> **EXERCISE INSTRUCTIONS**
Update the records below, replacing "Instruction" with "Goal" wherever it occurs and leaving every other part untouched.

>> start

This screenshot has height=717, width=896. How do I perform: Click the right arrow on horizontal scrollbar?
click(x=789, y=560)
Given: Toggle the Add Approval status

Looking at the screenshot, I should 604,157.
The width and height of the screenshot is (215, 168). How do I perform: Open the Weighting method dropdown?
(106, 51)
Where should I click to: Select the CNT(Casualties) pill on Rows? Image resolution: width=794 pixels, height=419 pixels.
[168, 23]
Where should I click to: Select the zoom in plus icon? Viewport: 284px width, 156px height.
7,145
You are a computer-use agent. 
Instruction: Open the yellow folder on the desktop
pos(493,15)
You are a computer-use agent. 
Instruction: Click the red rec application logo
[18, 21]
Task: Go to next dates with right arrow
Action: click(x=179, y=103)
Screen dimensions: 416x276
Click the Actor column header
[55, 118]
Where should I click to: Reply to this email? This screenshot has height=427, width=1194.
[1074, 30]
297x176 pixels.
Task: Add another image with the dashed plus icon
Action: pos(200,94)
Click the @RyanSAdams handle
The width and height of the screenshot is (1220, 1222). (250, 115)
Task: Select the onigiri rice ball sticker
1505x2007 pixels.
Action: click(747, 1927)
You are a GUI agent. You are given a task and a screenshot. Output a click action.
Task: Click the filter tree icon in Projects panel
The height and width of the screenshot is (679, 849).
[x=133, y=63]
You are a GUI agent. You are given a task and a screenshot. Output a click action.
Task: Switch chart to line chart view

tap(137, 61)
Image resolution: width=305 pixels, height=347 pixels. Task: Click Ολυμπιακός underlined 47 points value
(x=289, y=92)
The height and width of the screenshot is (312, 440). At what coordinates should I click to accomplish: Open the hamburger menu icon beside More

>> end

> **WRITTEN SOLUTION**
This screenshot has height=717, width=896. How do I perform: Click the right arrow on horizontal scrollbar?
click(x=789, y=560)
Given: Toggle the Add Approval status

Looking at the screenshot, I should 604,157.
The width and height of the screenshot is (215, 168). How do I perform: Open the Weighting method dropdown?
(106, 51)
Where should I click to: Select the CNT(Casualties) pill on Rows? Image resolution: width=794 pixels, height=419 pixels.
[168, 23]
Where should I click to: Select the zoom in plus icon? Viewport: 284px width, 156px height.
7,145
You are a computer-use agent. 
Goal: Open the yellow folder on the desktop
pos(493,15)
You are a computer-use agent. 
Goal: Click the red rec application logo
[18, 21]
Task: Go to next dates with right arrow
Action: click(x=179, y=103)
Screen dimensions: 416x276
Click the Actor column header
[55, 118]
Where should I click to: Reply to this email? This screenshot has height=427, width=1194.
[1074, 30]
297x176 pixels.
Task: Add another image with the dashed plus icon
Action: pos(200,94)
Click the @RyanSAdams handle
The width and height of the screenshot is (1220, 1222). (250, 115)
Task: Select the onigiri rice ball sticker
1505x2007 pixels.
Action: click(747, 1927)
You are a GUI agent. You are given a task and a screenshot. Output a click action.
Task: Click the filter tree icon in Projects panel
The height and width of the screenshot is (679, 849).
[x=133, y=63]
You are a GUI agent. You are given a task and a screenshot. Output a click action.
Task: Switch chart to line chart view

tap(137, 61)
Image resolution: width=305 pixels, height=347 pixels. Task: Click Ολυμπιακός underlined 47 points value
(x=289, y=92)
The height and width of the screenshot is (312, 440). At what coordinates should I click to accomplish: Open the hamburger menu icon beside More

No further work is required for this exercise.